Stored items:
++++++

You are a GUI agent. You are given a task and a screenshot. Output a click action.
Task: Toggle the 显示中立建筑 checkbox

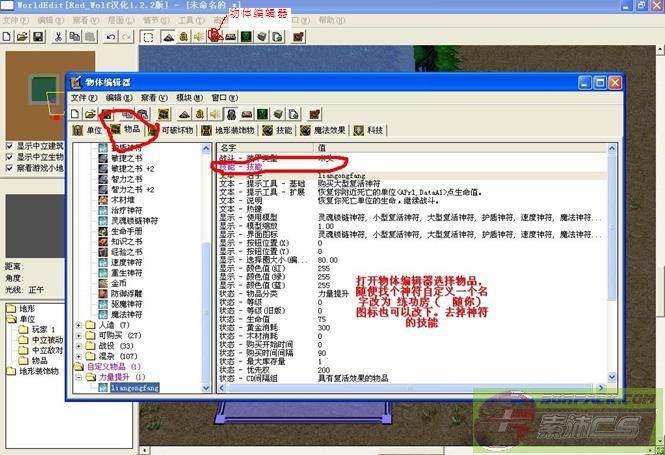coord(9,147)
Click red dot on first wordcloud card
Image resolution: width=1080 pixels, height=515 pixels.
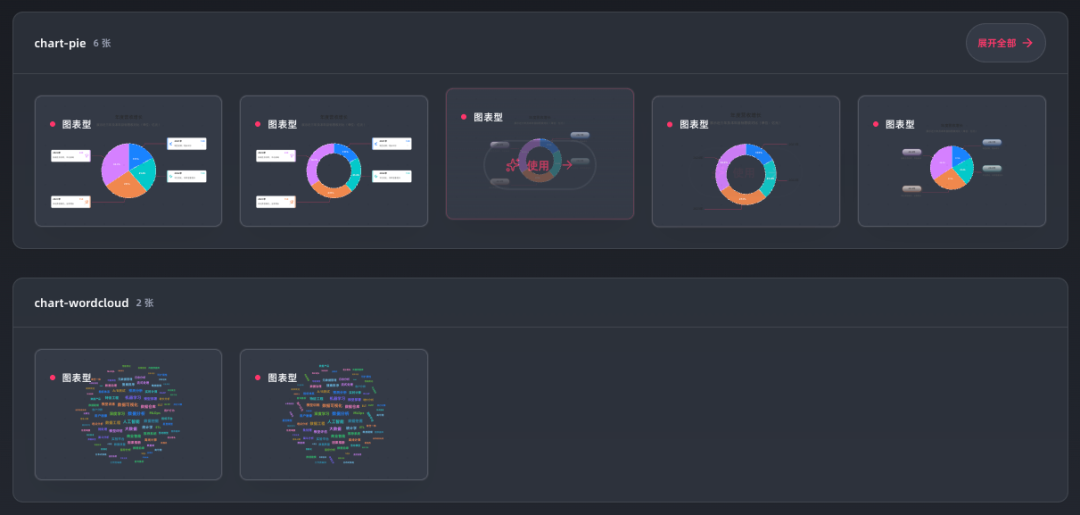[x=52, y=378]
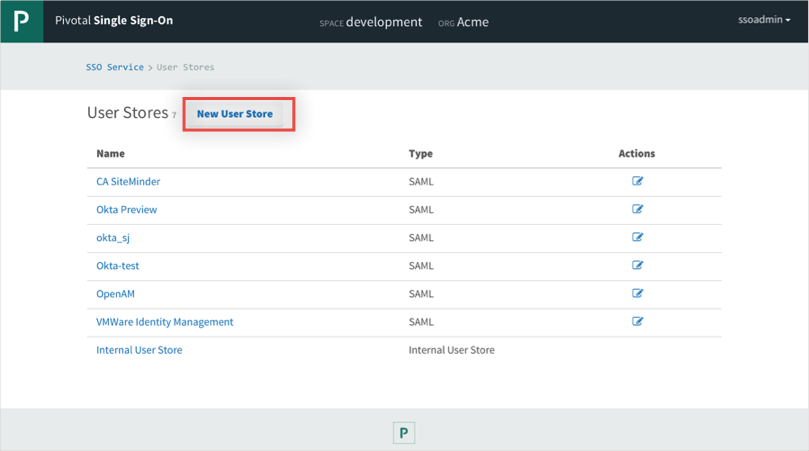Screen dimensions: 809x451
Task: Click edit icon for Okta Preview
Action: [x=637, y=209]
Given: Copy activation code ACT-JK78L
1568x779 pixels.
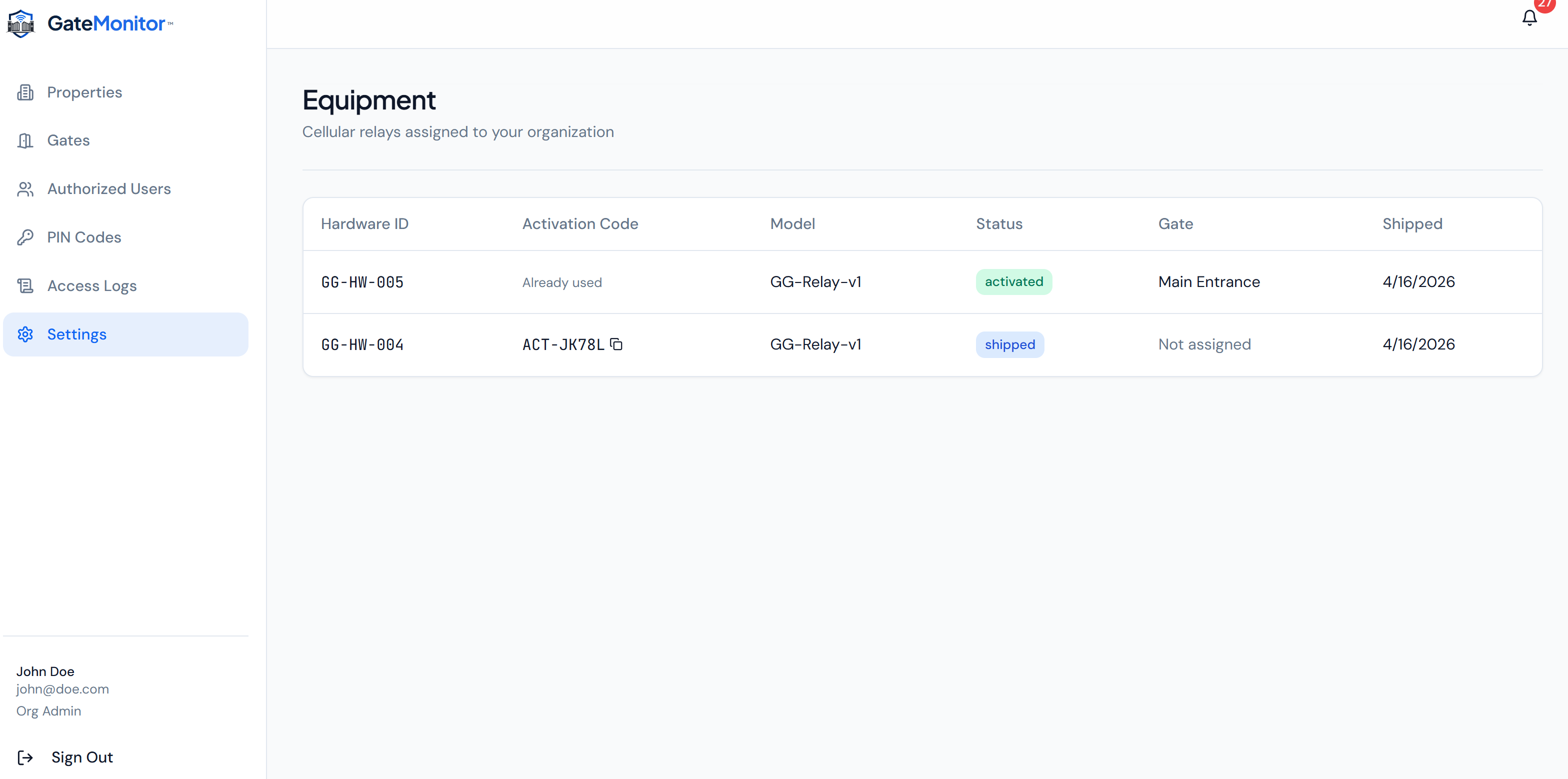Looking at the screenshot, I should [616, 344].
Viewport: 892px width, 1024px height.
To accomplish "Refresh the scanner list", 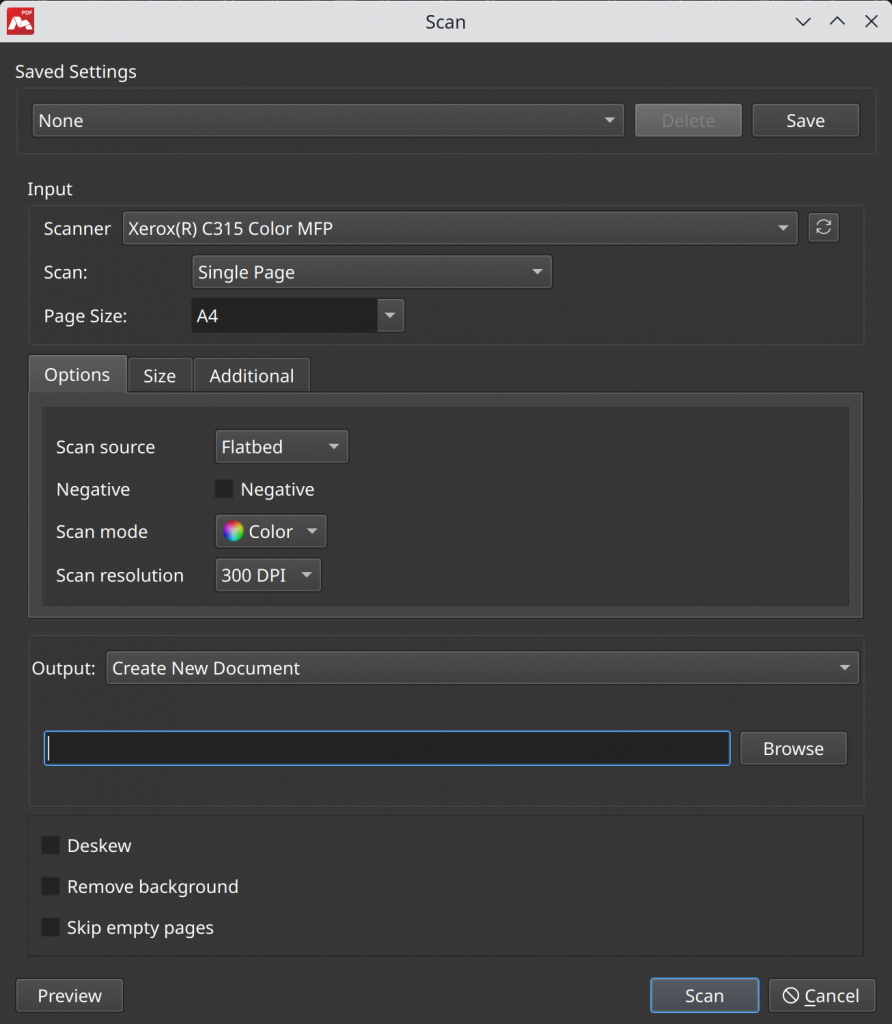I will 822,227.
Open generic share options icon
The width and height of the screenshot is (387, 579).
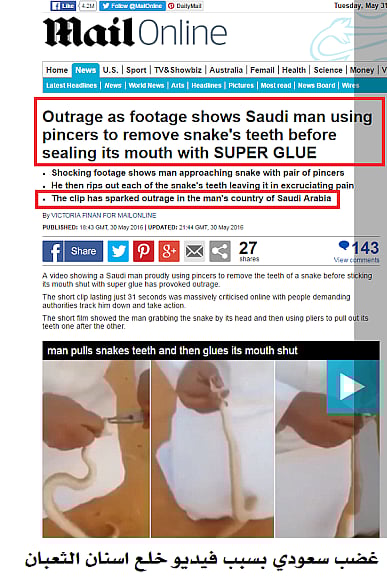(220, 251)
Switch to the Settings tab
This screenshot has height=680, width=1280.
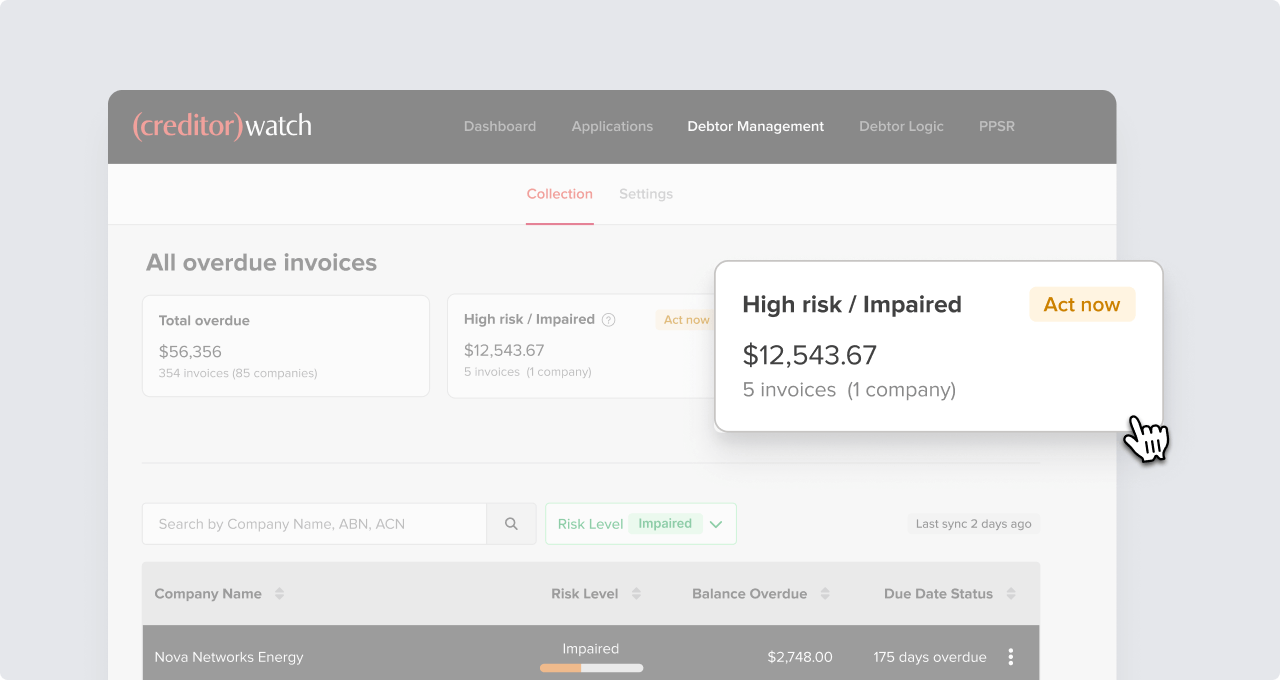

++++++

Give the lines again exactly, beginning with the first line of the records above and ending with the line that contains "Click red dot on first wordcloud card", and include no pictures.

You are a GUI agent. You are given a task and a screenshot. Output a click action.
Task: Toggle the 显示中立建筑 checkbox

coord(9,147)
Click red dot on first wordcloud card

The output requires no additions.